Return every line in the items below that contains the string "Toggle", treating uppercase and lowercase as different.

───── DATASET ENTRIES ─────

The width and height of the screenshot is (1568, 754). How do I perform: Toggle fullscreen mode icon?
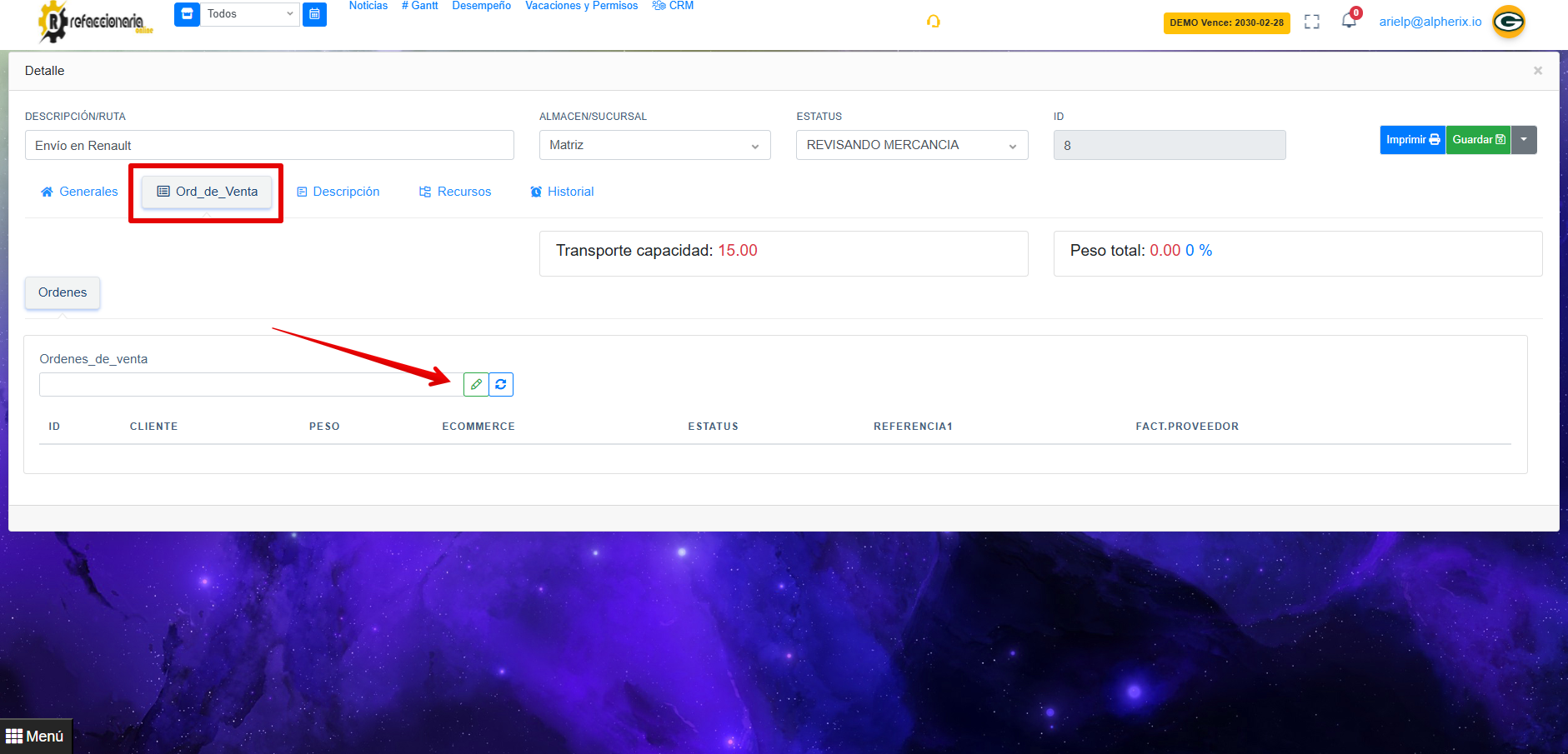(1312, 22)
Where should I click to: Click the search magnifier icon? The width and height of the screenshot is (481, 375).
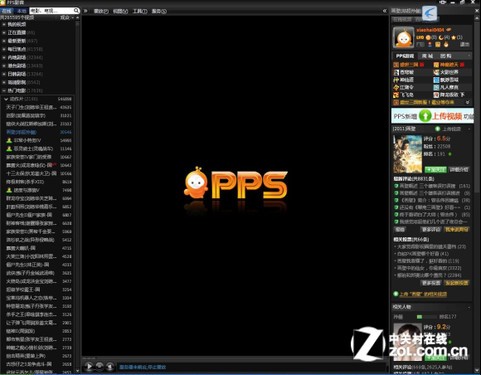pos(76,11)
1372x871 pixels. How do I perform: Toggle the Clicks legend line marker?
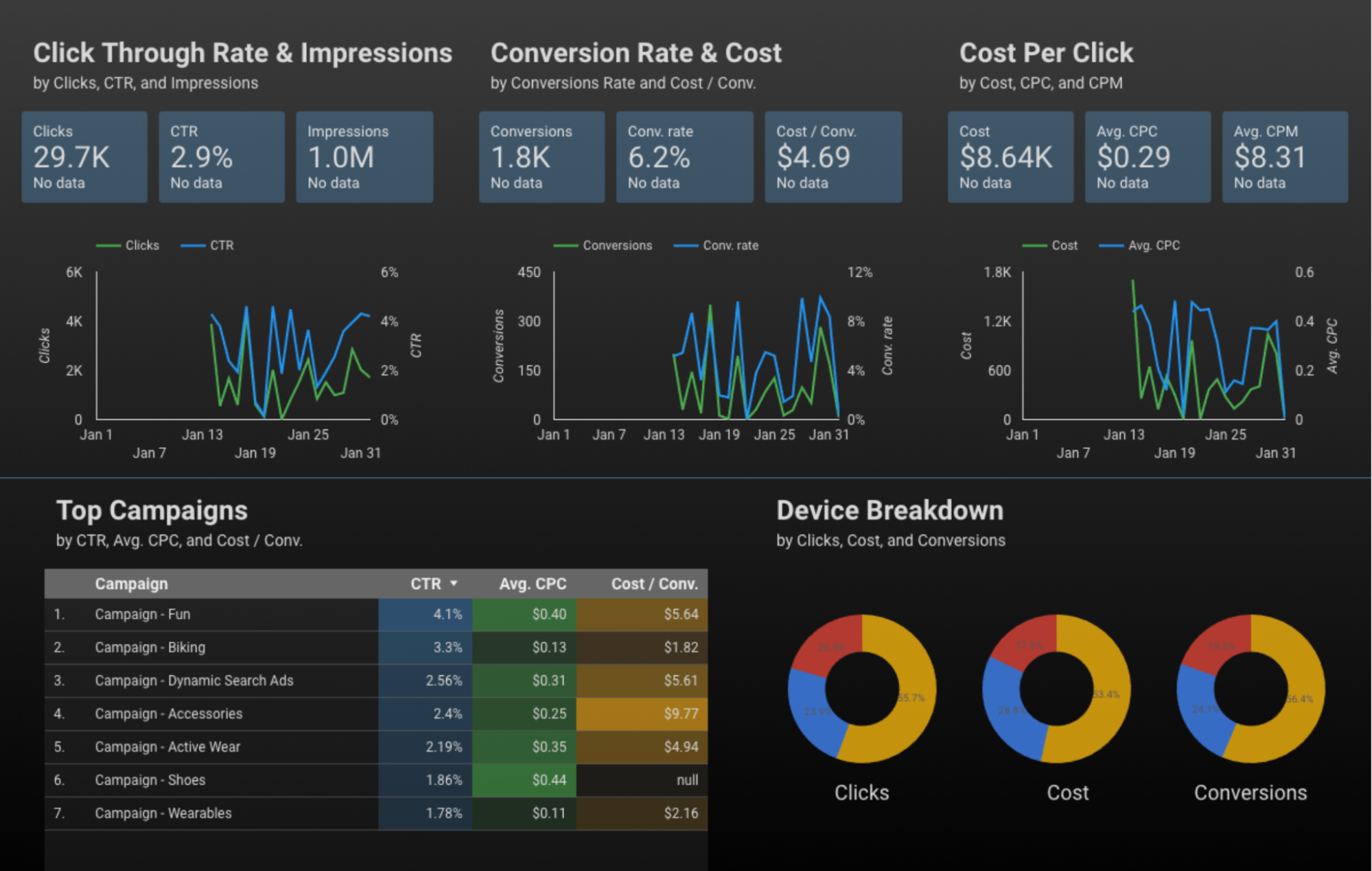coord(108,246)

─────

### [SOLUTION BELOW]
The width and height of the screenshot is (1568, 754). How do I perform: Toggle fullscreen mode icon?
1372x871 pixels. How do I perform: Toggle the Clicks legend line marker?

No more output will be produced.